**Provided entries**
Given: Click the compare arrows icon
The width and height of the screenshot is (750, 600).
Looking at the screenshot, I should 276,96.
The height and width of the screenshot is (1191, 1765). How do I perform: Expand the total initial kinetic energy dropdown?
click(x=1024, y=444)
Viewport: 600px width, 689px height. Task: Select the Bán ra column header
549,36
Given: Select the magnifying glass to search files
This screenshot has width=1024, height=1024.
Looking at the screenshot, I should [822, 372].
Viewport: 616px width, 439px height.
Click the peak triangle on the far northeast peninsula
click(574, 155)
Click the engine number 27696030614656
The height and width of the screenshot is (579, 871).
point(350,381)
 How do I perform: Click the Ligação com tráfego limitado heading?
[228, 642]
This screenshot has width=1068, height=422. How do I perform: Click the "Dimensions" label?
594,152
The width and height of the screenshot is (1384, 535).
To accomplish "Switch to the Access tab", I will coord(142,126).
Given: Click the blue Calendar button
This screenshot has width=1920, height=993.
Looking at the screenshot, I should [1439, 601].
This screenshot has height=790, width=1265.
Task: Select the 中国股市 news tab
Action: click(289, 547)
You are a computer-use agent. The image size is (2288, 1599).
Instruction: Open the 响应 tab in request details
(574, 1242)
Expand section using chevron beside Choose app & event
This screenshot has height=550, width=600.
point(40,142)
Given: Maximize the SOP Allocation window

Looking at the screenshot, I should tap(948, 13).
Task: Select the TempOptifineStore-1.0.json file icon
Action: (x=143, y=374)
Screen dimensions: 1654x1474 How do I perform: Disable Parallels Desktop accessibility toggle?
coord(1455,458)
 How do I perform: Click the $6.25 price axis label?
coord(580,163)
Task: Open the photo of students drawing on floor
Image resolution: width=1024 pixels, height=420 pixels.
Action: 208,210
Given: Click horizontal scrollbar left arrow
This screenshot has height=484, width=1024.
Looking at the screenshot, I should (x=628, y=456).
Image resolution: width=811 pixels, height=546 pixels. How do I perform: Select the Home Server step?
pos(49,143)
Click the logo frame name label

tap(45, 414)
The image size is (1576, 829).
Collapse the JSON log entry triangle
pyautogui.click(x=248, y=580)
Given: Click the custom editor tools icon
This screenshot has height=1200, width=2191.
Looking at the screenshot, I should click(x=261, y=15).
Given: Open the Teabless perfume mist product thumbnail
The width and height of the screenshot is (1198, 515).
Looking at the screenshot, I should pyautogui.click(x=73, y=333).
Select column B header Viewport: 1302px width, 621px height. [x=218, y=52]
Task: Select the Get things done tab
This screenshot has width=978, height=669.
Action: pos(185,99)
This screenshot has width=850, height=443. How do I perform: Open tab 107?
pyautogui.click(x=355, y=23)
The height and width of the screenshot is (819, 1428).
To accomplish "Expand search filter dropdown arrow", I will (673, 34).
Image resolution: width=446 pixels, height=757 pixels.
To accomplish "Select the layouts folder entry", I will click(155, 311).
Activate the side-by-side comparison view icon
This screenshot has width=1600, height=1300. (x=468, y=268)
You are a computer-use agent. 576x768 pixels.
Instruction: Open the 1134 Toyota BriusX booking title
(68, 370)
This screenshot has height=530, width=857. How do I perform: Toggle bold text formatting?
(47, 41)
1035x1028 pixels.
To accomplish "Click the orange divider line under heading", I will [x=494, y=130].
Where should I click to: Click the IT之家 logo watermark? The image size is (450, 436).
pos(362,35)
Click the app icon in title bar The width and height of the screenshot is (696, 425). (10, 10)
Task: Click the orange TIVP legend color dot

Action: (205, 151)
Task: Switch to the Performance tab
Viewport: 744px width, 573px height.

**Written task**
Please reproduce all of the entries above word for word, keeping every line in its original order.

**Full output**
Given: Click the compare arrows icon
The width and height of the screenshot is (750, 600).
Looking at the screenshot, I should 276,96.
The height and width of the screenshot is (1191, 1765). How do I perform: Expand the total initial kinetic energy dropdown?
click(x=1024, y=444)
Viewport: 600px width, 689px height. Task: Select the Bán ra column header
549,36
Given: Select the magnifying glass to search files
This screenshot has width=1024, height=1024.
Looking at the screenshot, I should [822, 372].
Viewport: 616px width, 439px height.
Click the peak triangle on the far northeast peninsula
click(574, 155)
Click the engine number 27696030614656
The height and width of the screenshot is (579, 871).
point(350,381)
 How do I perform: Click the Ligação com tráfego limitado heading?
[228, 642]
This screenshot has width=1068, height=422. How do I perform: Click the "Dimensions" label?
594,152
The width and height of the screenshot is (1384, 535).
To accomplish "Switch to the Access tab", I will coord(142,126).
Given: Click the blue Calendar button
This screenshot has width=1920, height=993.
Looking at the screenshot, I should [1439, 601].
This screenshot has height=790, width=1265.
Task: Select the 中国股市 news tab
Action: click(289, 547)
You are a computer-use agent. The image size is (2288, 1599).
Instruction: Open the 响应 tab in request details
(574, 1242)
Expand section using chevron beside Choose app & event
This screenshot has height=550, width=600.
point(40,142)
Given: Maximize the SOP Allocation window

Looking at the screenshot, I should tap(948, 13).
Task: Select the TempOptifineStore-1.0.json file icon
Action: (x=143, y=374)
Screen dimensions: 1654x1474 How do I perform: Disable Parallels Desktop accessibility toggle?
coord(1455,458)
 How do I perform: Click the $6.25 price axis label?
coord(580,163)
Task: Open the photo of students drawing on floor
Image resolution: width=1024 pixels, height=420 pixels.
Action: 208,210
Given: Click horizontal scrollbar left arrow
This screenshot has height=484, width=1024.
Looking at the screenshot, I should (x=628, y=456).
Image resolution: width=811 pixels, height=546 pixels. How do I perform: Select the Home Server step?
pos(49,143)
Click the logo frame name label

tap(45, 414)
The image size is (1576, 829).
Collapse the JSON log entry triangle
pyautogui.click(x=248, y=580)
Given: Click the custom editor tools icon
This screenshot has height=1200, width=2191.
Looking at the screenshot, I should click(x=261, y=15).
Given: Open the Teabless perfume mist product thumbnail
The width and height of the screenshot is (1198, 515).
Looking at the screenshot, I should pyautogui.click(x=73, y=333).
Select column B header Viewport: 1302px width, 621px height. [x=218, y=52]
Task: Select the Get things done tab
This screenshot has width=978, height=669.
Action: pos(185,99)
This screenshot has width=850, height=443. How do I perform: Open tab 107?
pyautogui.click(x=355, y=23)
The height and width of the screenshot is (819, 1428).
To accomplish "Expand search filter dropdown arrow", I will (673, 34).
Image resolution: width=446 pixels, height=757 pixels.
To accomplish "Select the layouts folder entry", I will click(155, 311).
Activate the side-by-side comparison view icon
This screenshot has width=1600, height=1300. (x=468, y=268)
You are a computer-use agent. 576x768 pixels.
Instruction: Open the 1134 Toyota BriusX booking title
(68, 370)
This screenshot has height=530, width=857. How do I perform: Toggle bold text formatting?
(47, 41)
1035x1028 pixels.
To accomplish "Click the orange divider line under heading", I will [x=494, y=130].
Where should I click to: Click the IT之家 logo watermark? The image size is (450, 436).
pos(362,35)
Click the app icon in title bar The width and height of the screenshot is (696, 425). (10, 10)
Task: Click the orange TIVP legend color dot

Action: (205, 151)
Task: Switch to the Performance tab
Viewport: 744px width, 573px height.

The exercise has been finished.